_Task goal_
The required result is an exact copy of the lines from the one containing "Task: Click help icon on Com alerta card" to the last line of the records, both ends included, without pictures.
====
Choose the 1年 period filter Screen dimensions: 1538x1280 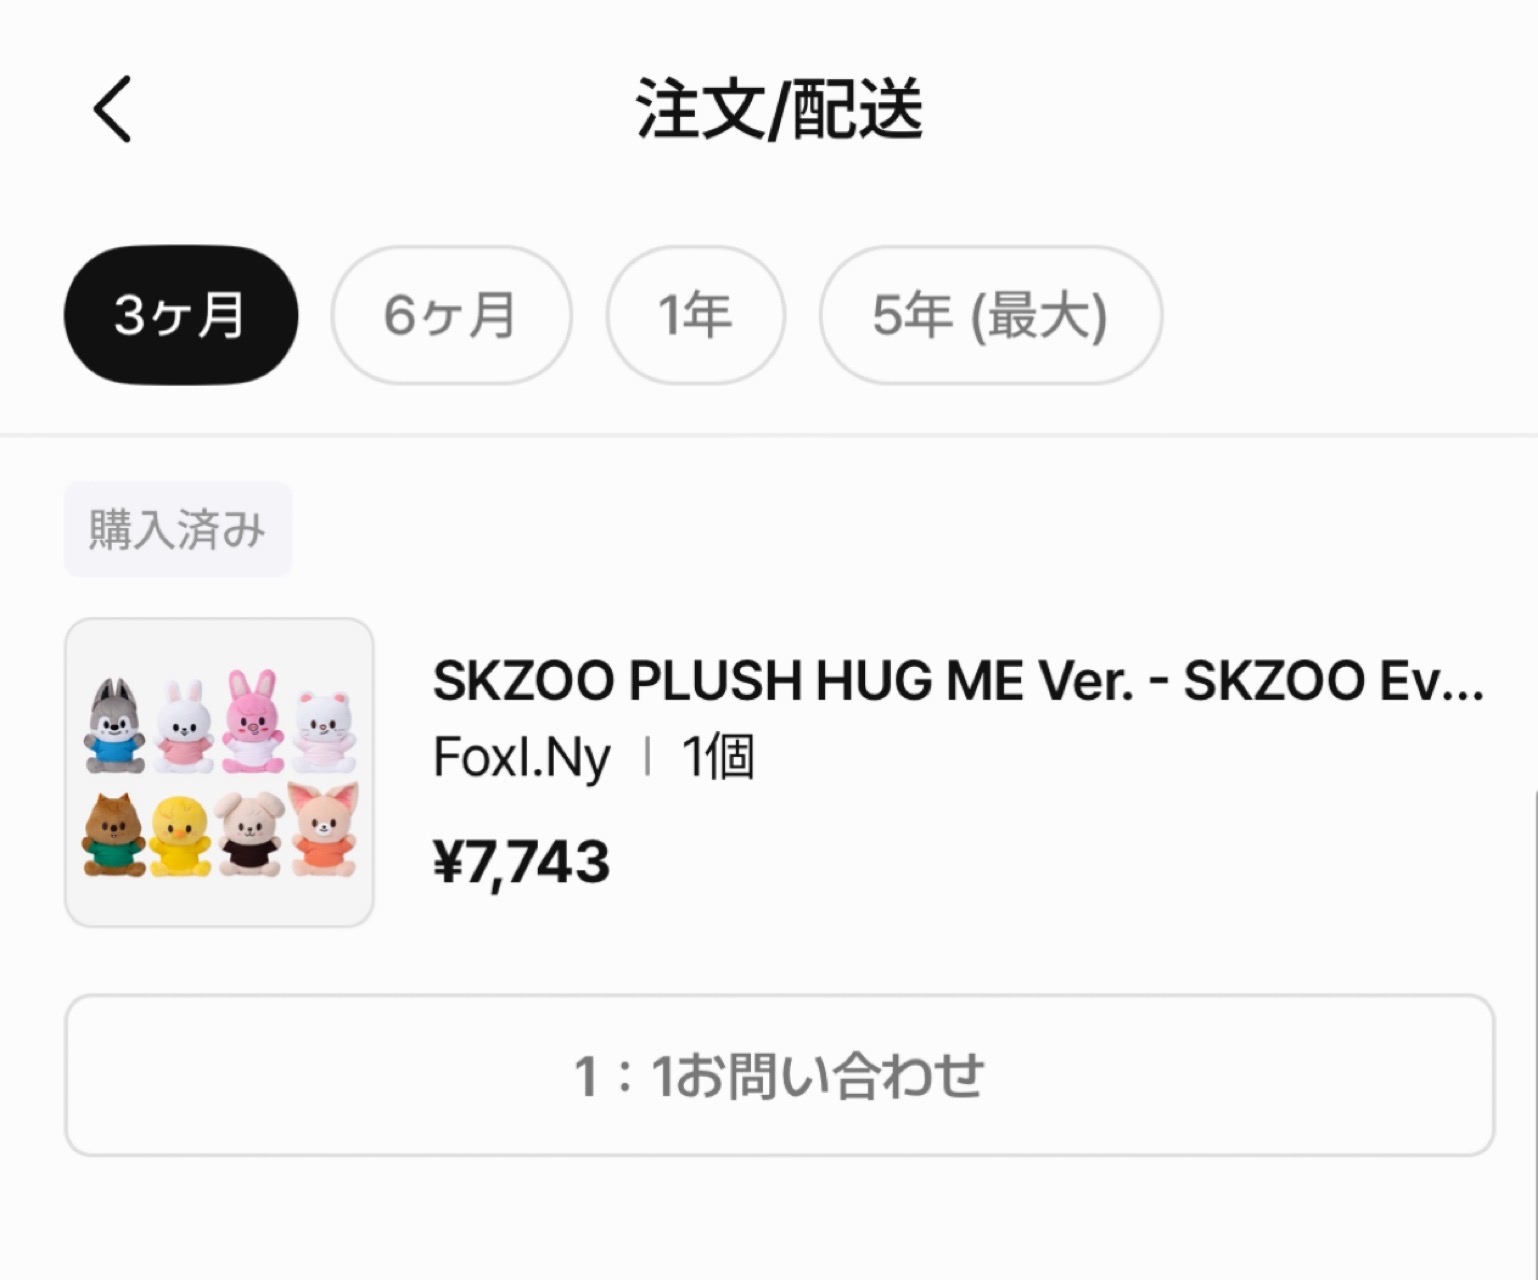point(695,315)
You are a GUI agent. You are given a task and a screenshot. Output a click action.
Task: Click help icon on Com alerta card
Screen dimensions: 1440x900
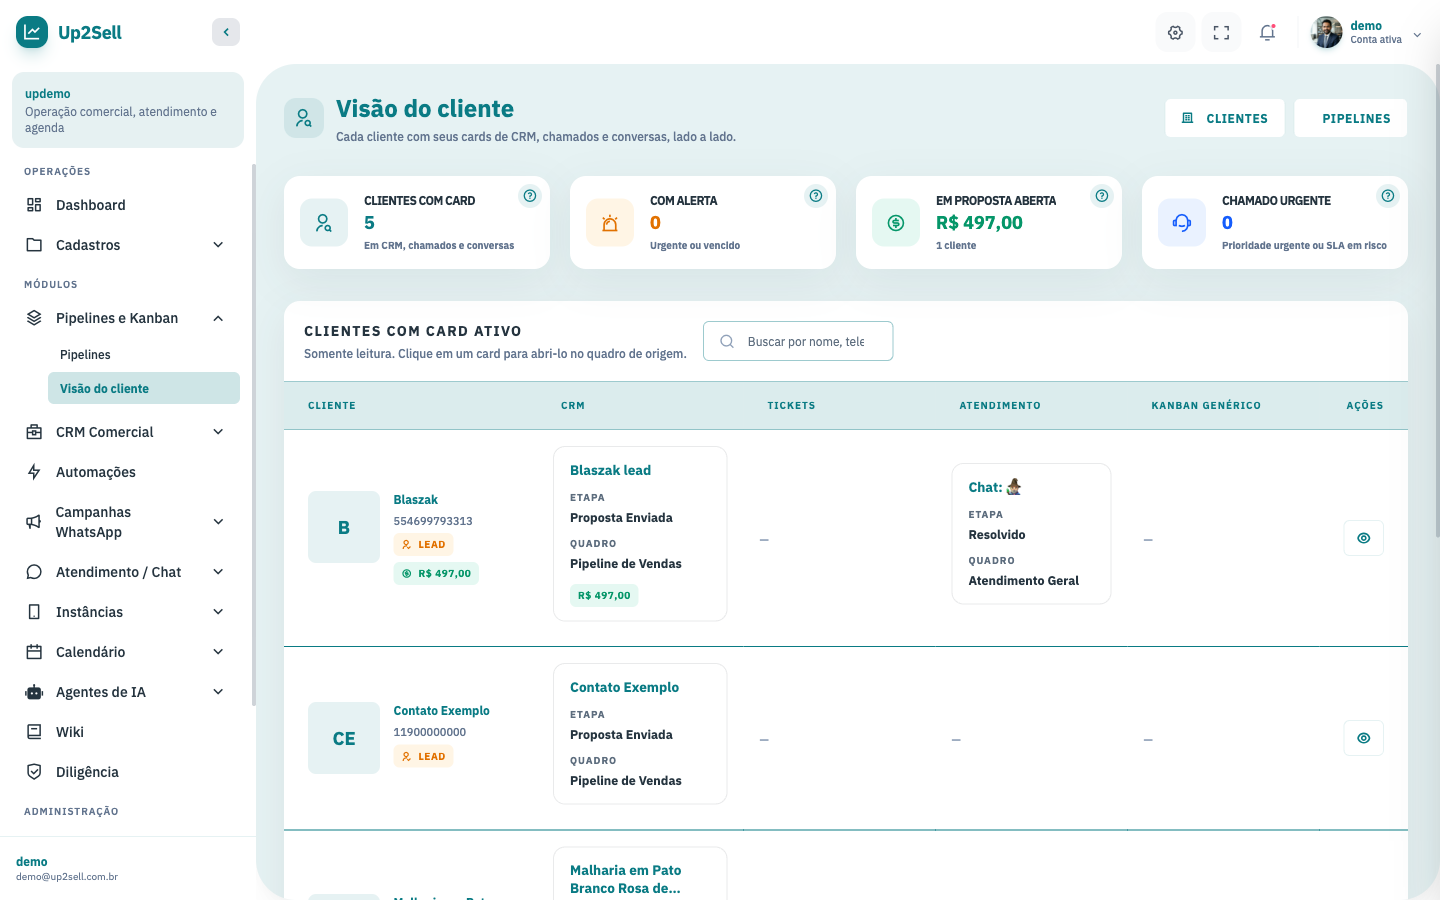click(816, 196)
====
_Output below_
Task: Click help icon on Com alerta card
Screen dimensions: 1440x900
click(816, 196)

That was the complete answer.